(S-076) Exposure-Response Characterization of the Safety Profile for a Novel KAT6 Inhibitor, PF-07248144, For Use In Dose Optimization During a Phase 1 First-in-Patient Study
Sunday, October 19, 2025
7:00 AM - 5:00 PM MDT
Location: Colorado A
Marlon Liyanage, PharmD – Pfizer Inc; Karey Kowalski – Pfizer Inc; Jason Williams – Exelixis; Dustin Huynh – Unaffiliated; Meng Li – Pfizer Inc; Joanna Masters – Pfizer Inc
Clinical Pharmacologist Pfizer Inc San Diego, California, United States
Disclosure(s):
Marlon Liyanage: No relevant disclosure to display
Objectives: KAT6A, and its paralog, KAT6B, are histone lysine acetyltransferases (KATs) that regulate lineage-specific gene transcription via H3K23 acetylation (H3K23Ac). PF-07248144 is a novel, potent and selective catalytic KAT6A and KAT6B inhibitor currently being developed in ER+ HER2- metastatic breast cancer. A Phase 1 study (C4551001) to evaluate the safety, pharmacokinetics (PK), and early signs of efficacy of PF-07248144 is ongoing. The current analyses evaluated the potential exposure-response (E-R) relationships between PF-07248144 and safety endpoints of interest.

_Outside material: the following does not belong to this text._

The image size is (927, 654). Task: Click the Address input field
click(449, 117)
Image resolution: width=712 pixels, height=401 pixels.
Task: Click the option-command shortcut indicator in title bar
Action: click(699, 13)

Methods: Exposure-response analyses for PF-07248144 were conducted using relevant clinical data from the ongoing Phase 1 study. Patients included in this analysis received PF-07248144 once daily as monotherapy or in combination with fulvestrant at doses ranging from 1 mg to 15 mg once daily, with expansion cohorts at 1 mg and 5 mg. Due to the dose modifications seen in study C4551001, longitudinal pharmacokinetic-pharmacodynamic (PKPD) models were pursued. Since ≥Grade 3 neutropenia was the main adverse event and driver of dose modifications, a nonlinear mixed effect semi-mechanistic model of myelosuppression was used to characterize the ER relationship and simulations were used to predict ≥Grade 3 neutropenia rates at various dosing regimens. Logistic regression analyses were also conducted for additional safety endpoints of interest including any grade dysgeusia, Grade 2 dysgeusia, ≥Grade 3 anemia, and ≥Grade 3 treatment emergent adverse events (TEAEs). PF-07248144 exposure metrics evaluated in logistic regression were generated from a population pharmacokinetic (popPK) model and included Cmax, Cavg, and Ctrough following single dose and at steady state (Day 15).
Results: The longitudinal PKPD model of neutrophil count over time used a typical semi-mechanistic myelosuppression model structure with an Emax drug concentration effect on cell proliferation rate and random effects on baseline neutrophil count and Emax. Model diagnostics indicated an adequate fit to the data and the model was considered appropriate for further PKPD simulations using the fixed and random effects from the associated popPK model and the PKPD neutropenia model. Simulations of ≥Grade 3 neutropenia rates showed a difference in central tendency between 1 mg and 5 mg that was in agreement with clinical observations from study C4551001.
A positive exposure-response relationship was found between PF-07248144 single-dose Ctrough and ≥Grade 3 TEAE. No significant exposure-response relationship was found for any grade dysgeusia, Grade 2 dysgeusia, or ≥Grade 3 anemia.
Conclusions: Based on clinical data from an ongoing Phase 1 study, PF-07248144 exhibits a positive exposure-response relationship for neutrophil count time course and ≥Grade 3 TEAEs, which are primarily influenced by neutropenia. Dysgeusia and ≥Grade 3 anemia do not appear dependent on exposure in the dose range tested. The E-R characterization across a variety of safety endpoints identified neutropenia as the primary safety endpoint to inform the benefit-risk ratio for differentiation of various dosing regimens of PF-07248144 and therefore aid in dose selection.